— Data section —
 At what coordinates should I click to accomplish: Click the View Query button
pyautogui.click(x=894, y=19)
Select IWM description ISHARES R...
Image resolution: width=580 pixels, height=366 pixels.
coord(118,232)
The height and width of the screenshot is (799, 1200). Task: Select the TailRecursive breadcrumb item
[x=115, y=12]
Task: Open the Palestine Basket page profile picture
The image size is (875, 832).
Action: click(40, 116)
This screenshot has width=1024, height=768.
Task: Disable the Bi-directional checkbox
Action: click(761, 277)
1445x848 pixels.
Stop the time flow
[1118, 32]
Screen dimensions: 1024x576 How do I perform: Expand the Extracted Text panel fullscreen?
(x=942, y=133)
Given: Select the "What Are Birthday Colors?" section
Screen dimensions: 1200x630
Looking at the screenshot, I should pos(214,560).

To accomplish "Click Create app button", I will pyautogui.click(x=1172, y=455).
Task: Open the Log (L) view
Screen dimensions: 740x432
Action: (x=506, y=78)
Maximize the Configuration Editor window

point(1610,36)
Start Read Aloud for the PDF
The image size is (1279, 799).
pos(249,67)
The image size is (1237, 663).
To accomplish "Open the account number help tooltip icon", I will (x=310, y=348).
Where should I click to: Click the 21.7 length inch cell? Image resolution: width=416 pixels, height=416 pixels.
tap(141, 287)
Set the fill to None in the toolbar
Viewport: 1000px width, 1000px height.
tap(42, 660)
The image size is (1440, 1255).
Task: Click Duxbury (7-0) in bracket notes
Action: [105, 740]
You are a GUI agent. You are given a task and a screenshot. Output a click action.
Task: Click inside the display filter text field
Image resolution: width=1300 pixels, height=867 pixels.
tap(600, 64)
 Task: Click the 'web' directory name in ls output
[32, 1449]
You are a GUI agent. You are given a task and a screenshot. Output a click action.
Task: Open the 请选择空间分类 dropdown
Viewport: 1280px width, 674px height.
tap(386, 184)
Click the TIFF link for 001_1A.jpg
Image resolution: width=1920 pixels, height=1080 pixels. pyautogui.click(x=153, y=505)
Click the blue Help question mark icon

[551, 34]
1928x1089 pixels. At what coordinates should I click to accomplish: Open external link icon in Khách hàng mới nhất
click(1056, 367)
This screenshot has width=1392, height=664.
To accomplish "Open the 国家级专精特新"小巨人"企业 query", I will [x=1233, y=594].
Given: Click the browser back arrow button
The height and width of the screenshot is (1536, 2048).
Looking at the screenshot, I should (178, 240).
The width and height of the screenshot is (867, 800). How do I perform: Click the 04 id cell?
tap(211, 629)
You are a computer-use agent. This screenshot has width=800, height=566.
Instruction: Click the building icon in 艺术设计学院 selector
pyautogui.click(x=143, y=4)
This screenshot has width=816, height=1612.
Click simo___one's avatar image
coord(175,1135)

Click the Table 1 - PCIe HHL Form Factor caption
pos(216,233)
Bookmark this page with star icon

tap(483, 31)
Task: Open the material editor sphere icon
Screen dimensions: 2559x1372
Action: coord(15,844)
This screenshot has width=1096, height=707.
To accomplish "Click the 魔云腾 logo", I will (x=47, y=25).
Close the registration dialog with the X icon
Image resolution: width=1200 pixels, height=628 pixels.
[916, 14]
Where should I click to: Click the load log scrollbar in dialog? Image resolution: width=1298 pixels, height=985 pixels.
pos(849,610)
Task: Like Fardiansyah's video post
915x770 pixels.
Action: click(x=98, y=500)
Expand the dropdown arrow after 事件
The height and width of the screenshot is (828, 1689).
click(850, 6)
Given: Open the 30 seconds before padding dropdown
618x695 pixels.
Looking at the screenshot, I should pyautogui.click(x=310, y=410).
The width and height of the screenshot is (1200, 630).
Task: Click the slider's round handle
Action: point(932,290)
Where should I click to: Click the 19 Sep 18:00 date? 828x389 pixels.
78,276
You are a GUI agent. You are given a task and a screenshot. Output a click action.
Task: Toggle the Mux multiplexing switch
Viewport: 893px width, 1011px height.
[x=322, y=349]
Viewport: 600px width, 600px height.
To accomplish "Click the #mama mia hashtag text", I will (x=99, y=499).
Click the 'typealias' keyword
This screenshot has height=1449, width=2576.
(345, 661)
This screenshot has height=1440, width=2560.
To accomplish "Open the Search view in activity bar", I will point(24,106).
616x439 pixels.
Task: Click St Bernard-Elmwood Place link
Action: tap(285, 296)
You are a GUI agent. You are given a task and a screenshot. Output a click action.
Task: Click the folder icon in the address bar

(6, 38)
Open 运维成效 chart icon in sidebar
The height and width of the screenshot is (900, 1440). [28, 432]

— The request —
Write out all of the material above again, word for word, with nothing changed.

— Answer to this problem —
 At what coordinates should I click to accomplish: Click the View Query button
pyautogui.click(x=894, y=19)
Select IWM description ISHARES R...
Image resolution: width=580 pixels, height=366 pixels.
coord(118,232)
The height and width of the screenshot is (799, 1200). Task: Select the TailRecursive breadcrumb item
[x=115, y=12]
Task: Open the Palestine Basket page profile picture
The image size is (875, 832).
Action: click(40, 116)
This screenshot has width=1024, height=768.
Task: Disable the Bi-directional checkbox
Action: click(761, 277)
1445x848 pixels.
Stop the time flow
[1118, 32]
Screen dimensions: 1024x576 How do I perform: Expand the Extracted Text panel fullscreen?
(x=942, y=133)
Given: Select the "What Are Birthday Colors?" section
Screen dimensions: 1200x630
Looking at the screenshot, I should pos(214,560).

To accomplish "Click Create app button", I will pyautogui.click(x=1172, y=455).
Task: Open the Log (L) view
Screen dimensions: 740x432
Action: (x=506, y=78)
Maximize the Configuration Editor window

point(1610,36)
Start Read Aloud for the PDF
The image size is (1279, 799).
pos(249,67)
The image size is (1237, 663).
To accomplish "Open the account number help tooltip icon", I will (x=310, y=348).
Where should I click to: Click the 21.7 length inch cell? Image resolution: width=416 pixels, height=416 pixels.
tap(141, 287)
Set the fill to None in the toolbar
Viewport: 1000px width, 1000px height.
tap(42, 660)
The image size is (1440, 1255).
Task: Click Duxbury (7-0) in bracket notes
Action: [105, 740]
You are a GUI agent. You are given a task and a screenshot. Output a click action.
Task: Click inside the display filter text field
Image resolution: width=1300 pixels, height=867 pixels.
tap(600, 64)
 Task: Click the 'web' directory name in ls output
[32, 1449]
You are a GUI agent. You are given a task and a screenshot. Output a click action.
Task: Open the 请选择空间分类 dropdown
Viewport: 1280px width, 674px height.
tap(386, 184)
Click the TIFF link for 001_1A.jpg
Image resolution: width=1920 pixels, height=1080 pixels. pyautogui.click(x=153, y=505)
Click the blue Help question mark icon

[551, 34]
1928x1089 pixels. At what coordinates should I click to accomplish: Open external link icon in Khách hàng mới nhất
click(1056, 367)
This screenshot has width=1392, height=664.
To accomplish "Open the 国家级专精特新"小巨人"企业 query", I will [x=1233, y=594].
Given: Click the browser back arrow button
The height and width of the screenshot is (1536, 2048).
Looking at the screenshot, I should (178, 240).
The width and height of the screenshot is (867, 800). How do I perform: Click the 04 id cell?
tap(211, 629)
You are a computer-use agent. This screenshot has width=800, height=566.
Instruction: Click the building icon in 艺术设计学院 selector
pyautogui.click(x=143, y=4)
This screenshot has width=816, height=1612.
Click simo___one's avatar image
coord(175,1135)

Click the Table 1 - PCIe HHL Form Factor caption
pos(216,233)
Bookmark this page with star icon

tap(483, 31)
Task: Open the material editor sphere icon
Screen dimensions: 2559x1372
Action: coord(15,844)
This screenshot has width=1096, height=707.
To accomplish "Click the 魔云腾 logo", I will (x=47, y=25).
Close the registration dialog with the X icon
Image resolution: width=1200 pixels, height=628 pixels.
[916, 14]
Where should I click to: Click the load log scrollbar in dialog? Image resolution: width=1298 pixels, height=985 pixels.
pos(849,610)
Task: Like Fardiansyah's video post
915x770 pixels.
Action: click(x=98, y=500)
Expand the dropdown arrow after 事件
The height and width of the screenshot is (828, 1689).
click(850, 6)
Given: Open the 30 seconds before padding dropdown
618x695 pixels.
Looking at the screenshot, I should pyautogui.click(x=310, y=410).
The width and height of the screenshot is (1200, 630).
Task: Click the slider's round handle
Action: point(932,290)
Where should I click to: Click the 19 Sep 18:00 date? 828x389 pixels.
78,276
You are a GUI agent. You are given a task and a screenshot. Output a click action.
Task: Toggle the Mux multiplexing switch
Viewport: 893px width, 1011px height.
[x=322, y=349]
Viewport: 600px width, 600px height.
To accomplish "Click the #mama mia hashtag text", I will (x=99, y=499).
Click the 'typealias' keyword
This screenshot has height=1449, width=2576.
(345, 661)
This screenshot has height=1440, width=2560.
To accomplish "Open the Search view in activity bar", I will point(24,106).
616x439 pixels.
Task: Click St Bernard-Elmwood Place link
Action: tap(285, 296)
You are a GUI agent. You are given a task and a screenshot. Output a click action.
Task: Click the folder icon in the address bar

(6, 38)
Open 运维成效 chart icon in sidebar
The height and width of the screenshot is (900, 1440). [28, 432]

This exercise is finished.